In Lucia, the Supreme Court held that the ALJs are inferior officers within the meaning of the Appointments Clause of the Constitution. The basis for this holding was that ALJs hold “continuing office[s] established by law” and exercise “significant discretion when carrying out … important functions.” The Appointments Clause lays out the permissible methods of appointing “Officers of the United States,” a class of government officials distinct from mere employees. Lucia required the Supreme Court to decide whether ALJs of the SEC qualify as such “Officers.” The Supreme Court held that they do.

The SEC’s interpretation and implementation of Lucia, however, has not resulted in the radical change that the litigants in GuptaEgan-JonesBebo and many other actions sought.
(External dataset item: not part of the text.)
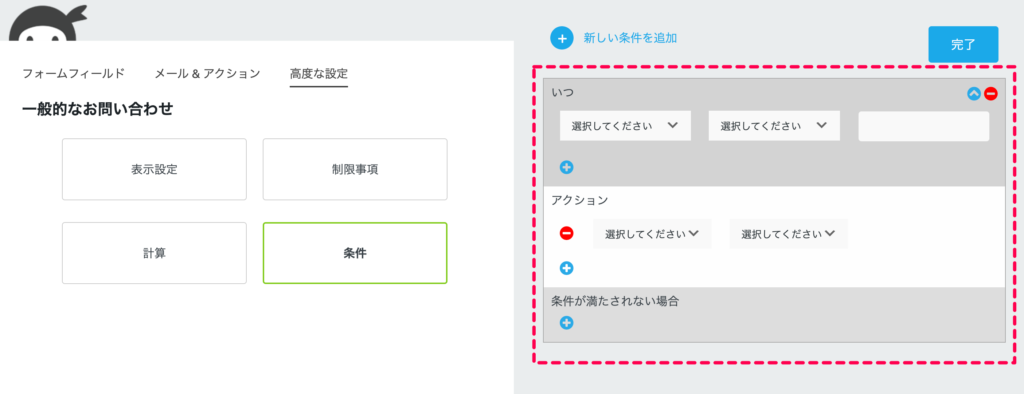Open the second アクション 選択してください dropdown
This screenshot has width=1024, height=394.
(x=788, y=233)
The SEC issued an Order on June 21, 2018, the same day as Lucia, staying all pending administrative proceedings. On August 22, 2018, the SEC issued a subsequent Order, lifting the stay and noting that, on November 30, 2017, while Lucia was pending, it ratified the appointments of Chief ALJ Brenda and ALJs and, “[i]n an abundance of caution and for avoidance of doubt,” reiterated “our approval of their appointments as our own under the Constitution.”
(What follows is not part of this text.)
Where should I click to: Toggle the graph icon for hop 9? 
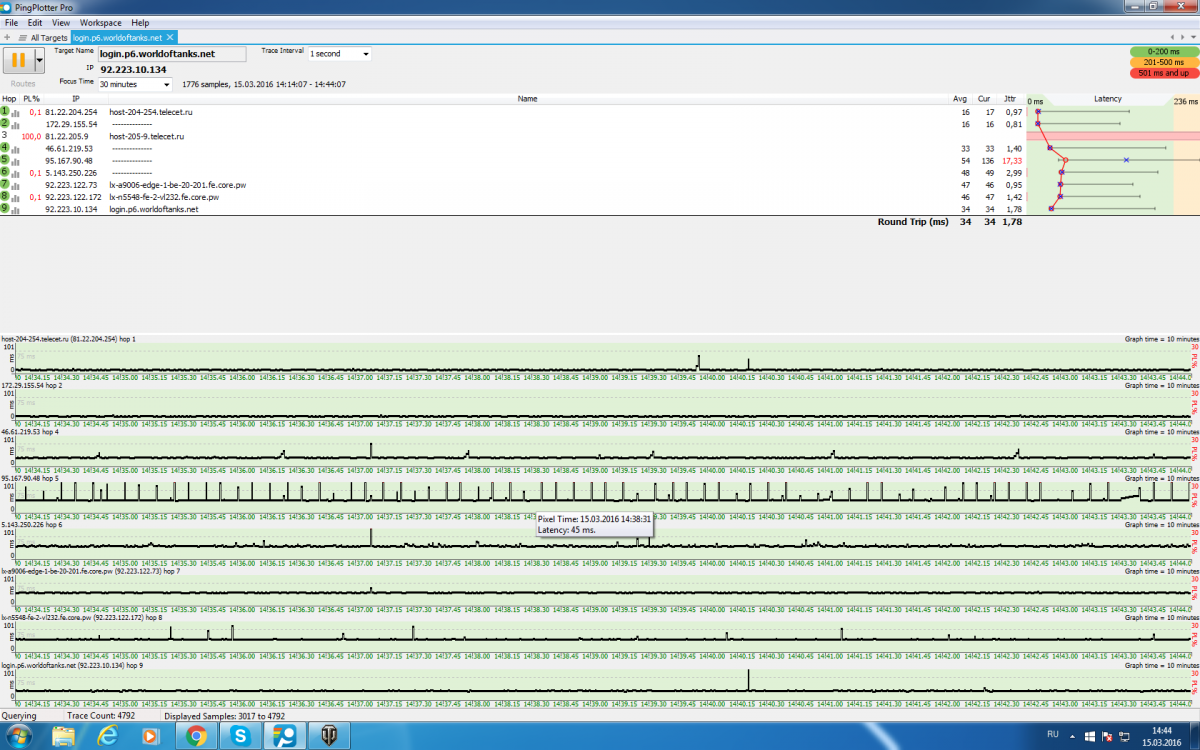(x=16, y=209)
The SEC’s treatment of and response to Lucia has been essentially to put the imprimatur required by the Appointments Clause on the ALJs who had already been chosen. The SEC did not terminate the current ALJs and start a new proper process pursuant to the Appointments Clause. Whether this will be viewed as an effective remedy will be seen as cases are heard by the ALJs approved by the procedure in the August 22, 2018 Order and later appealed. In the interim, the impact of the Appointments Clause violations found in Lucia do not appear to have led to the meaningful change in the substance of the review the cases brought before the SEC receive, in contrast to what the consequences likely would have been, had the SEC’s administrative procedures been found in violation of the Due Process and/or Equal Protection Clauses.

1 That case was ultimately withdrawn as a part of a settlement with the SEC, resolving both the district court and SEC action.